Task list:
1. In the email about hidden services, answer these one per line, marked (a), (b), (c):
(a) What is the name of the Swedish darknet drug shop that was charged?
(b) How many onion addresses did that shop have?
(c) What two reasons does the reply give for services being harder to make safe than clients?
2. Can you rewrite the part of the email about hidden services that opens with the words containing "I should start" and closes with "do to clients.", putting "adversary" in place of "attacker"?
3. Could you continue the email about hidden services, starting after its last sentence?

Selected text:
§ §

On Thu, Feb 20, 2020 at 07:25:32AM +0100, Robin Lee wrote:
> I'm wondering how hidden a hidden service actually is? Because last
> week charges were brought against Flugsvamp, a Swedish darknet drug
> shop. In the documents made public for the court case the police states
> that is was able to trace the actual ip-addresses of the onion-
> addresses. Flugsvamp had two onion-addresses and the the police gave
> different probabilities that a certain ip-address was behind each.
> 
> Is it just a function of time and amount of traffic, i.e. the longer
> you are online and the more traffic you generate, the more probable it
> is to discover the true ip-address?

It's complicated.

I should start out with saying I'd never heard of Flugsvamp until your
email, and I have no notion of whether they used Tor or what. That said:

Services on the internet are inherently harder to make safe than clients,
(a) because they stay at the same place for long periods of time, and
(b) because the attacker can induce them to generate or receive traffic,
in a way that's harder to reliably do to clients.

§ §

Material shown:
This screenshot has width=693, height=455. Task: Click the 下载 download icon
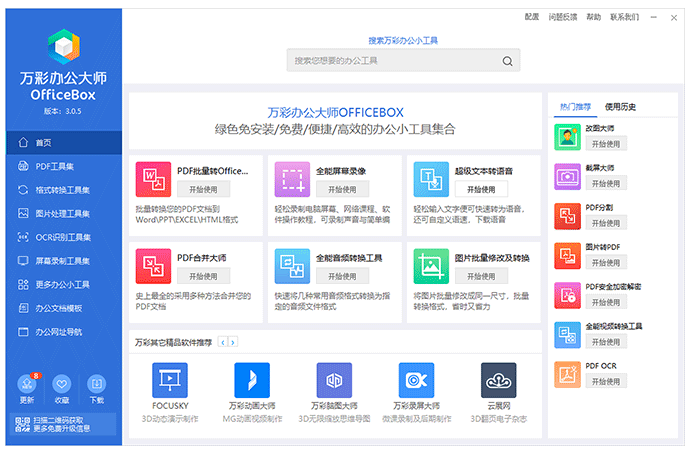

§ §

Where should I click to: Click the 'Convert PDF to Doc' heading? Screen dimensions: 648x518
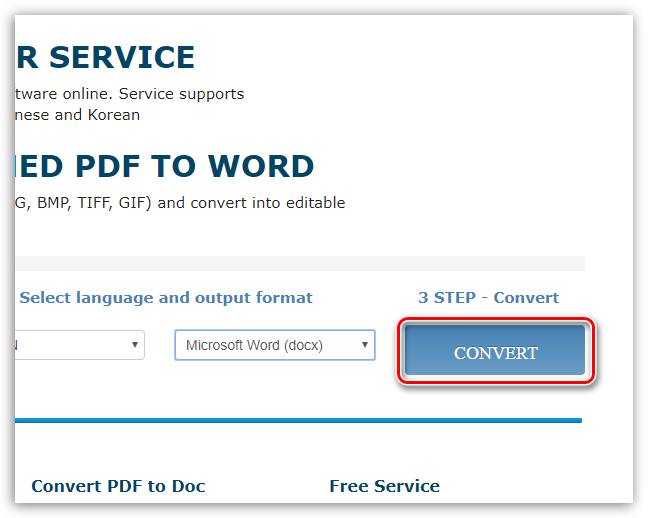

§ §

Results:
1.
(a) Flugsvamp
(b) Two
(c) Services stay at the same place for long periods of time, and the attacker can induce them to generate or receive traffic in a way that's harder to reliably do to clients.

2.
I should start out with saying I'd never heard of Flugsvamp until your
email, and I have no notion of whether they used Tor or what. That said:

Services on the internet are inherently harder to make safe than clients,
(a) because they stay at the same place for long periods of time, and
(b) because the adversary can induce them to generate or receive traffic,
in a way that's harder to reliably do to clients.

3.
Most identification problems with Tor users, and with onion services,
have turned out to be opsec mistakes, or flaws in the application
software at one end or the other. That is, nothing to do with the Tor
protocol at all. But of course in the "layers of conspiracy" world we
live in nowadays, you can never be quite sure, because maybe "they"
used a complex attack on Tor and then covered it up by pointing to an
opsec flaw. One hopefully productive way forward is to point out that
even if we don't know how every successful attack really started, we
know that opsec flaws are sufficient to explain most of them.

When I'm doing talks about Tor these days, I list these four areas
of concern, ordered by how useful or usable they are to attackers in
practice: (1) Opsec mistakes, (2) Browser metadata fingerprints / proxy
bypass bugs, (3) Browser / webserver exploits, and (4) Traffic analysis.

See e.g. the original story about Farmer's Market:
https://blog.torproject.org/trip-report-october-fbi-conference
where at first people worried about a vulnerability in Tor, but then it
turned out that the operators had been identified and located far before
they even switched to using Tor.

To make this thread more productive and more concrete: can you point us
to these "documents made public for the court case"? Even if they're in
Svenska, they would still be useful to look at. The ones talking about
probabilities of IP address I mean.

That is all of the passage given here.